* **Description of the task**
Every entry that follows is to be duplicated exactly.

· · · · · · ·

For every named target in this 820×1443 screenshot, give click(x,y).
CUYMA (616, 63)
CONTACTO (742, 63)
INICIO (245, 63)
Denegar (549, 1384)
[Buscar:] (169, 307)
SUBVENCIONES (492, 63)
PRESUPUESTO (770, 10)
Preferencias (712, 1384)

· · · · · · ·

* **Reply to the task**
For every named target in this 820×1443 screenshot, give click(x,y).
CUYMA (616, 63)
CONTACTO (742, 63)
INICIO (245, 63)
Denegar (549, 1384)
[Buscar:] (169, 307)
SUBVENCIONES (492, 63)
PRESUPUESTO (770, 10)
Preferencias (712, 1384)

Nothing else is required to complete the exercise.